Le ciel s’assombrit dangereusement au-dessus du Gouverneur Grâce Bilolo. Soupçonné de détournement de plus d’un million de dollars américains, le patron de l’exécutif du Kongo Central vient d’être officiellement livré à la justice par l’Assemblée provinciale qui l’avait pourtant porté au sommet du pouvoir provincial.
L’Assemblée lâche son gouverneur
Le signal politique est fort, sans ambiguïté. Le Bureau de l’Assemblée provinciale du Kongo Central a voté à l’unanimité en faveur de l’ouverture des poursuites judiciaires contre le gouverneur. Une décision lourde de sens, qui marque une rupture nette entre l’exécutif provincial et l’organe délibérant.
Désormais, Grâce Bilolo est attendu devant la Cour de cassation, où il devra s’expliquer et présenter ses moyens de défense face aux accusations qui pèsent sur lui.
Une chute qui se profile
En coulisses, le constat est brutal : Grâce Bilolo serait assis sur une véritable chaise éjectable. Les soutiens politiques se font rares, et l’isolement du gouverneur semble s’accentuer de jour en jour.
Selon plusieurs sources concordantes, un successeur serait déjà en gestation au sein de l’UDPS, le parti présidentiel.

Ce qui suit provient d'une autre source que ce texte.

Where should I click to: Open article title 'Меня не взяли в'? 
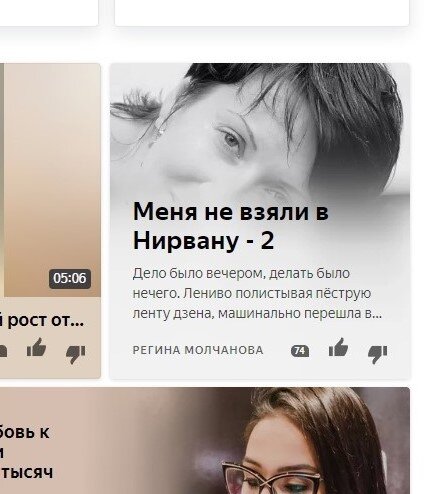point(231,212)
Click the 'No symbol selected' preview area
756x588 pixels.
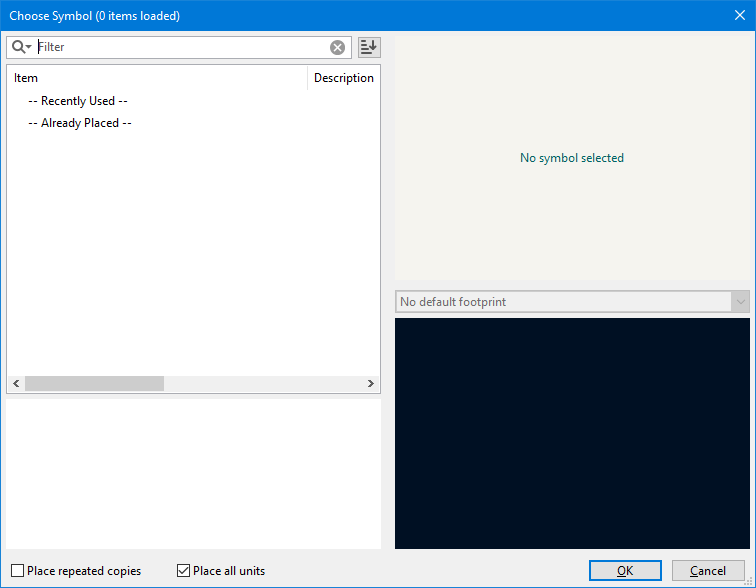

Des manœuvres discrètes seraient en cours en vue d’une éventuelle relève dans les tout prochains jours, au cas où la situation judiciaire du gouverneur deviendrait intenable.
La fin d’un règne ?
Si la justice reste la seule à pouvoir établir les responsabilités pénales, le verdict politique, lui, semble déjà s’écrire. L’autorisation unanime des poursuites ressemble à un désaveu total, et pourrait marquer le début de la fin pour Grâce Bilolo à la tête du Kongo Central.
Le gouvernorat du Kongo Central entre dans une zone de fortes turbulences, et les prochains jours s’annoncent décisifs, tant sur le plan judiciaire que politique.